Os signos de uma interface gráfica são complexos, podem carregar significados complexos, como, por exemplo, a lógica de funcionamento da interação com o computador, que nunca é completamente explicitada nas aulas do Telecentro (vale a pena conferir o significado de argumento, décima classe de signos segundo a semiótica de C.S. Peirce). Estes signos são mais complexos que significados semânticos, porque são também operações visuais, gestuais e espaciais.
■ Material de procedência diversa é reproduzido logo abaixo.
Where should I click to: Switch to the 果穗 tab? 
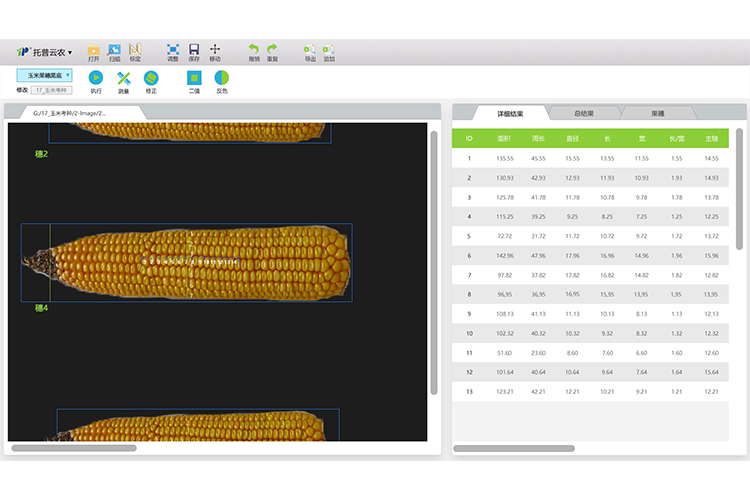tap(658, 113)
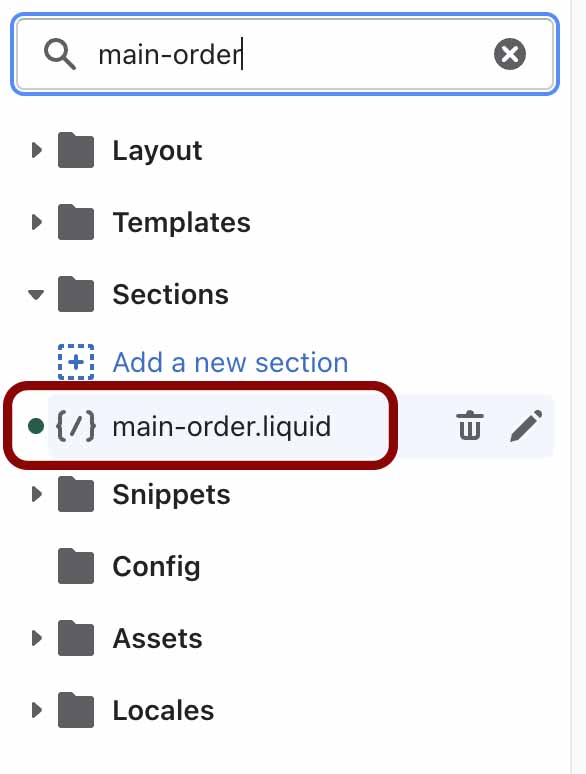The height and width of the screenshot is (774, 586).
Task: Clear search with the X icon
Action: click(509, 54)
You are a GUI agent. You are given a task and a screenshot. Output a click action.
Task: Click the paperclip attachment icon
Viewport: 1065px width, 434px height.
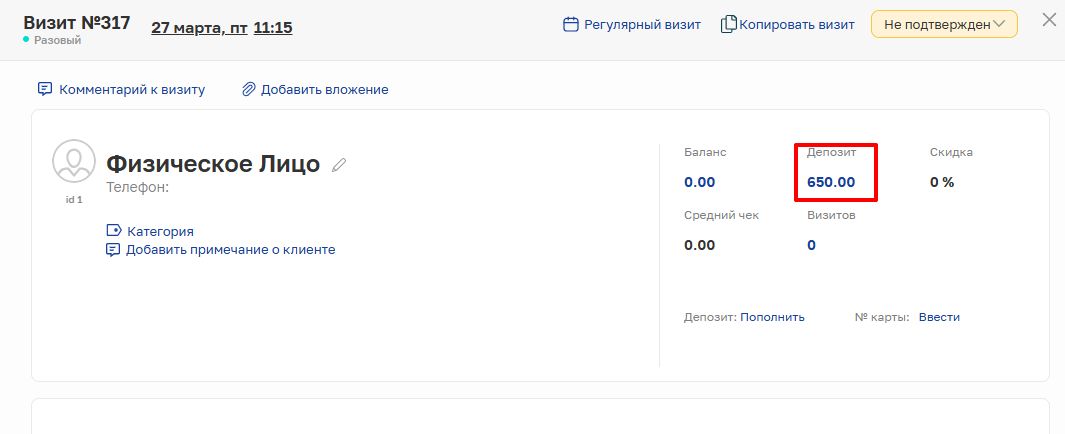[249, 89]
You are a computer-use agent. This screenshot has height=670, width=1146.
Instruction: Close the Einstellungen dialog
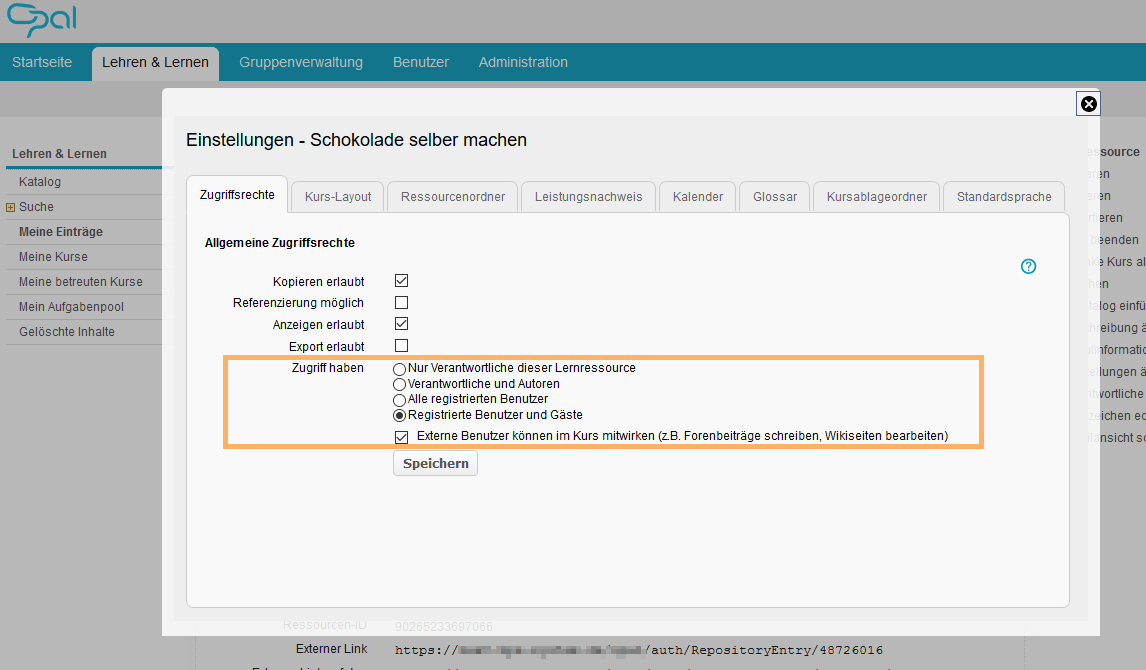tap(1088, 103)
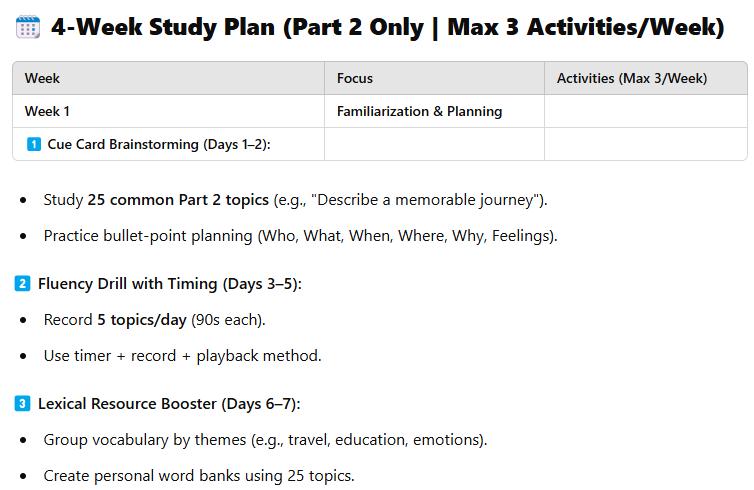The image size is (754, 490).
Task: Click the empty Activities cell in Week 1 row
Action: click(x=645, y=111)
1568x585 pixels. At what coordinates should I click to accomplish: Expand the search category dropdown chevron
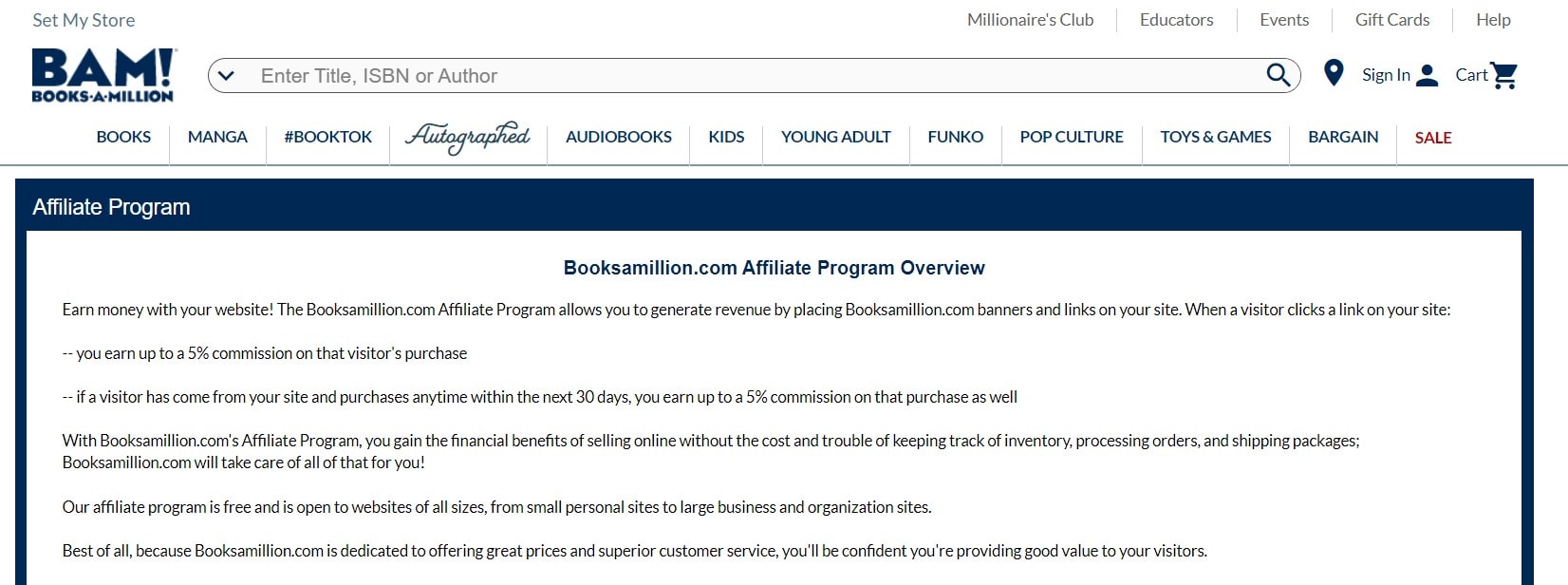tap(226, 76)
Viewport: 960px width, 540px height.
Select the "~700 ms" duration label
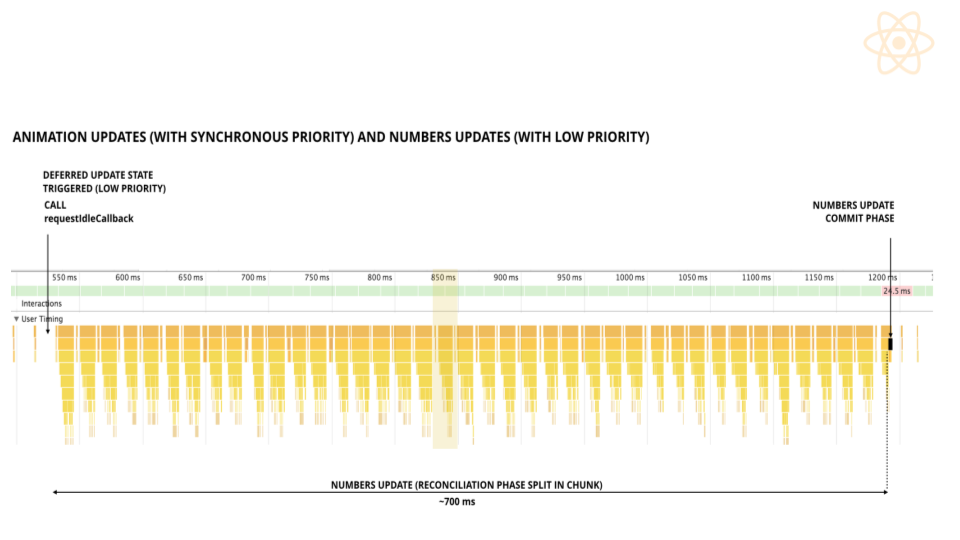456,502
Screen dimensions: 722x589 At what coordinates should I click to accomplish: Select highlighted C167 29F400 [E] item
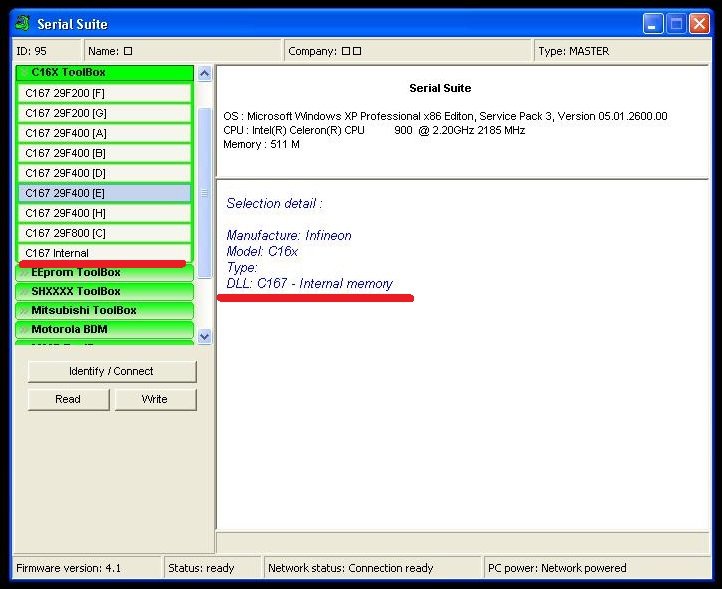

Em todas as aulas observadas vê-se essa disputa: seja “reiniciar”, ou “copiar e colar”, ou “trancar a sessão”, ou “pasta” e “arquivo”, ou “enter” e a mudança de linha, ou “desligar o computador”, só para citar alguns exemplos. Da parte dos alunos, fora algumas poucas exceções, há sempre interpretações para os signos da interface conflitantes com o seu significado pretendido e uma lacuna, uma vez que não manifestam quaisquer concepções de o que fazer com o computador e porque fazer algo com ele - demandas específicas para o instrutor em termos de usos. Fica a impressão de que não têm essas demandas, ou se as têm, acabam desistindo delas.

Ao menos seria possível pensar que essas concepções poderiam orientar a interpretação da interface, ou a interseção do domínio semiótico do cotidiano com o da informática, mas o que se percebe é que justamente aí estão as maiores dificuldades dos alunos.